BOUBEKRI MOHAMMED YASSER
Reducir la crisis de Malí a una mera convulsión interna constituye un error de análisis de gran calado. Lo que hoy sacude al país hunde sus raíces más allá de sus fronteras, en dinámicas regionales donde ciertos actores desempeñan un papel determinante. Entre ellos, Argelia ocupa una posición que merece un escrutinio riguroso.
Argelia no es ajena al norte de Mali. Sus vínculos históricos, políticos y de influencia con determinados movimientos tuareg han contribuido durante décadas a sostener una dinámica separatista que debilita la autoridad del Estado maliense sobre parte de su territorio. Esta relación dista de ser neutral: ha tenido y sigue teniendo consecuencias directas sobre la cohesión territorial del país.
A esta herencia se suma una evolución particularmente inquietante. Diversos indicios apuntan a una creciente convergencia operativa entre grupos rebeldes tuareg y organizaciones yihadistas, en particular el JNIM. Esta articulación entre insurgencia armada y terrorismo constituye una amenaza directa no solo para la integridad de Mali, sino para la estabilidad de todo el Sahel.
En paralelo, se observan intentos de estructurar una oposición política al poder de Bamako, canalizando el descontento en torno a figuras influyentes como Mahmoud Dicko. La configuración de una alternativa interna podría acentuar aún más la fragilidad institucional del país en un momento especialmente crítico.
A este escenario se añade un elemento de presión adicional: el bloqueo económico ejercido en ciertas zonas por grupos armados vinculados al JNIM. Esta estrategia busca asfixiar a las poblaciones, erosionar la economía nacional y aumentar la presión sobre las autoridades malienses, profundizando la crisis.
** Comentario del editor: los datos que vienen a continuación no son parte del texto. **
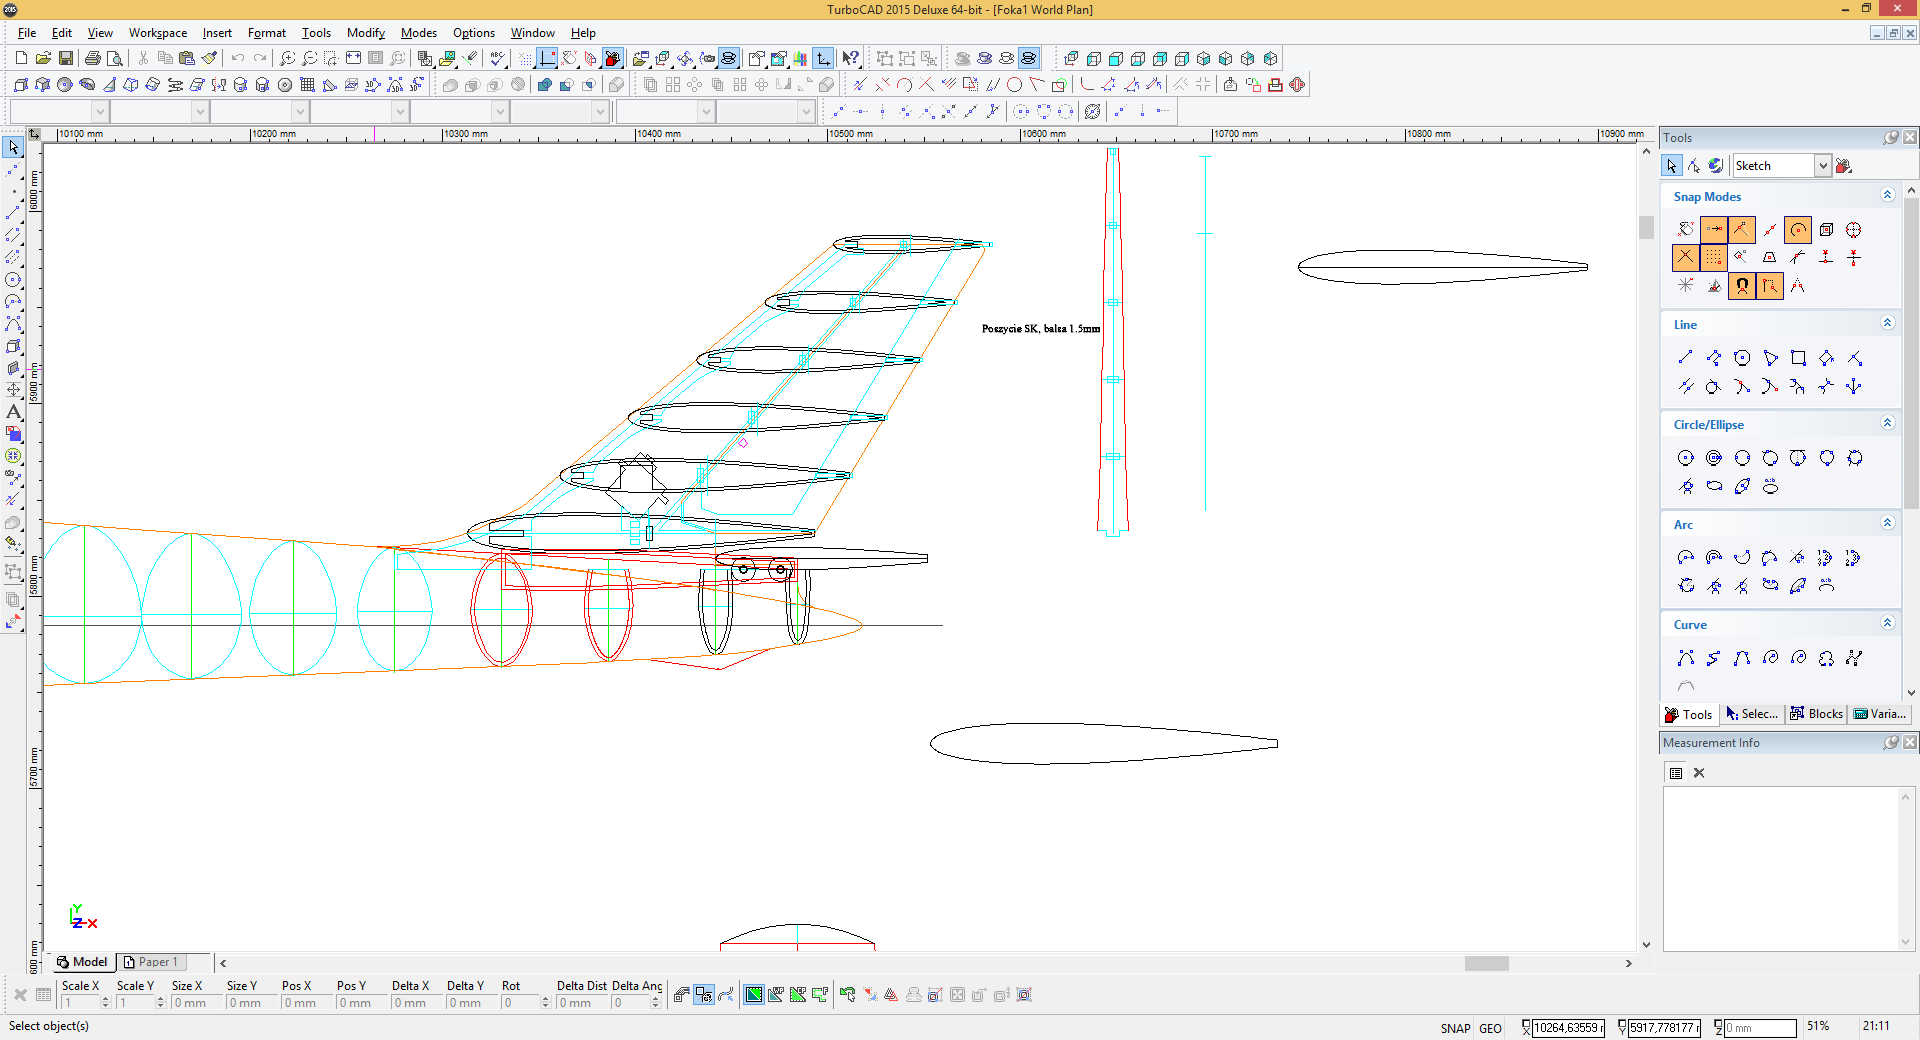Click the Zoom In magnifier icon
Screen dimensions: 1920x1040
[287, 59]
Las consecuencias de esta espiral superan con creces las fronteras de Mali. Un Estado debilitado se convertiría en un foco de atracción para redes yihadistas procedentes de distintas regiones. La pérdida de control territorial abriría la puerta a la consolidación de santuarios desde los cuales planificar, financiar y proyectar operaciones a escala regional.
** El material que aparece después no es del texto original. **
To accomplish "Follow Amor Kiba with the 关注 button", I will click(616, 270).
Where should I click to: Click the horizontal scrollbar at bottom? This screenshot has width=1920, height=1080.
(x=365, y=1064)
El efecto dominó sería inmediato. Países como Níger y Burkina Faso, ya altamente presionados, serían los primeros en verse afectados, seguidos por Estados costeros de África Occidental como Benín, Togo, Costa de Marfil o Senegal. La desestabilización del Sahel podría así extenderse progresivamente hacia el Atlántico.
El impacto alcanzaría igualmente al Magreb y al espacio euromediterráneo. El deterioro de la situación alimentaría las rutas de migración irregular, el tráfico de armas, el narcotráfico y el crimen organizado transnacional, incrementando la presión sobre Europa.
Hay una realidad incuestionable: la estabilidad de Mali es un pilar esencial para la seguridad del Sahel, de África Occidental, del Magreb y del Mediterráneo. Permitir su colapso supondría abrir un corredor de inseguridad que conecta el corazón del Sahel con las puertas de Europa.
Ante este escenario, la comunidad regional e internacional no puede permitirse la pasividad. Defender la integridad territorial de Mali, rechazar cualquier forma de tolerancia hacia grupos terroristas o separatistas y evitar la instrumentalización de actores armados con fines geopolíticos deben constituir prioridades absolutas.
La crisis de Mali es, hoy, una prueba decisiva para la seguridad colectiva de toda una región. Y en esa prueba, la responsabilidad de cada actor —sin excepciones— debe ser asumida con claridad.